-- Records to process follows --

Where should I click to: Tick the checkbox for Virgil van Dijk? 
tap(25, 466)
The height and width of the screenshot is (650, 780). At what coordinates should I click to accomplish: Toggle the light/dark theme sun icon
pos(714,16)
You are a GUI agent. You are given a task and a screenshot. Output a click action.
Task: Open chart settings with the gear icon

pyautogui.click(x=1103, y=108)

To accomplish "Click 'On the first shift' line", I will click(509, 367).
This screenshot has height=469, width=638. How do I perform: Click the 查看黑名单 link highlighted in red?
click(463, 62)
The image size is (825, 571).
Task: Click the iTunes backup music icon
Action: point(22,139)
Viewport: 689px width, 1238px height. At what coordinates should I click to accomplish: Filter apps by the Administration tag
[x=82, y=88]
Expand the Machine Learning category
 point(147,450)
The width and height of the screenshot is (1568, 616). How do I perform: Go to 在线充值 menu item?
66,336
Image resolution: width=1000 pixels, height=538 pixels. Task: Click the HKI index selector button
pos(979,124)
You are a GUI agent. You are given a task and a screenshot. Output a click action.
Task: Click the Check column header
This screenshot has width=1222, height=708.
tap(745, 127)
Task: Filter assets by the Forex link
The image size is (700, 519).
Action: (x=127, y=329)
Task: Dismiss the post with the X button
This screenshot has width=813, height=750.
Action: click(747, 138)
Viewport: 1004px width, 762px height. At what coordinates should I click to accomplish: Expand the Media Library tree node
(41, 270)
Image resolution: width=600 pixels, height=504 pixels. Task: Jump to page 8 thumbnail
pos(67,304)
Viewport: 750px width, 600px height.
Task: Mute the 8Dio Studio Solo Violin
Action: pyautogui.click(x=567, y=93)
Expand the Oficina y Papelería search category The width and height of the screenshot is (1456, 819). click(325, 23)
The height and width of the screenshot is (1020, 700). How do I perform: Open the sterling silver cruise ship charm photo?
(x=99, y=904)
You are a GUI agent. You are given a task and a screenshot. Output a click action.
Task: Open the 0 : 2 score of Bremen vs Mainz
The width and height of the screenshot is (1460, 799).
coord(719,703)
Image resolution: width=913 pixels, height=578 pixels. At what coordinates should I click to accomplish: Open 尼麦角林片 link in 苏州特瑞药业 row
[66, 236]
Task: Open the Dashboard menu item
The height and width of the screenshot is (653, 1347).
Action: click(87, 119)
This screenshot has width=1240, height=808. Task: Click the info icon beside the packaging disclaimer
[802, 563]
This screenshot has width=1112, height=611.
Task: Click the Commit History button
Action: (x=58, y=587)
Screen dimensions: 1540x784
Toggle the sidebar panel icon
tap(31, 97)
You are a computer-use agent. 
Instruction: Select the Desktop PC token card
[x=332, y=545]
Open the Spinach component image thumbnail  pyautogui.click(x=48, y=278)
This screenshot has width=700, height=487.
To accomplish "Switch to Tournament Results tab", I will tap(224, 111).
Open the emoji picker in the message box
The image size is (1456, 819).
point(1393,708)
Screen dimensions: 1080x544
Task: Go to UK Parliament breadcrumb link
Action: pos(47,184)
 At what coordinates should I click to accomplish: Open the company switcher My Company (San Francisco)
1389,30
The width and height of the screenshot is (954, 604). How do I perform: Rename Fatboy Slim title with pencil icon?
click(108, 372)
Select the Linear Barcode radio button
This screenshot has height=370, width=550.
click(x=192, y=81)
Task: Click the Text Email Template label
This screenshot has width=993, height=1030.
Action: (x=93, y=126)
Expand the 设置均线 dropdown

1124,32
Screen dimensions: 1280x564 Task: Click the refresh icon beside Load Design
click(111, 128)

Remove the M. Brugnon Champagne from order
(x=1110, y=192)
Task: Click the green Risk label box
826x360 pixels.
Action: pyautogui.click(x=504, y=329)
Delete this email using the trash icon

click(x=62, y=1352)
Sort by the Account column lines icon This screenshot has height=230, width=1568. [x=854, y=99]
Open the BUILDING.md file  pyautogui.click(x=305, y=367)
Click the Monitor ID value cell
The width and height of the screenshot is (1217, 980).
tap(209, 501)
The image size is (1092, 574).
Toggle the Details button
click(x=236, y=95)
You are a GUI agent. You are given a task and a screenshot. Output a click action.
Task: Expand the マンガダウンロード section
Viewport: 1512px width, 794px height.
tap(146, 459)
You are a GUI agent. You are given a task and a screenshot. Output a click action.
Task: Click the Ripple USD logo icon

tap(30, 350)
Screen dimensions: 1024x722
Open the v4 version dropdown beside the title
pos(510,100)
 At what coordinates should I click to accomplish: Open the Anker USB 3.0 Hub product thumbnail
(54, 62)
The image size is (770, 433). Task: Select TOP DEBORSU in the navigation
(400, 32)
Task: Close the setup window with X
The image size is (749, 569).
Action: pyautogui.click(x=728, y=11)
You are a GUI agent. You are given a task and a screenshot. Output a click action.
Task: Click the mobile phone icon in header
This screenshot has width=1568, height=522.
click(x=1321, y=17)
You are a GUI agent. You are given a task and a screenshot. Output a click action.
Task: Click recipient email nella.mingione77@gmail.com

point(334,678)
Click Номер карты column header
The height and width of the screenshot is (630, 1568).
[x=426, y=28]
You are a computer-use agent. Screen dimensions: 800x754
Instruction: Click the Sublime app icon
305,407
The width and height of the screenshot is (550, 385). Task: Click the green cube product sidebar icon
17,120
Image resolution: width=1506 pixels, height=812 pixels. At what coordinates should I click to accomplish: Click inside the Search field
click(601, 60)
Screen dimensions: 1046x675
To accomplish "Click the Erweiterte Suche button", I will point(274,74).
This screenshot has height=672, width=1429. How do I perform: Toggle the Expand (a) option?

-- Records to process concluded --

▶ Task to carry out:
Write only the number of lines above in which the word "column" is found.

▶ Response:
3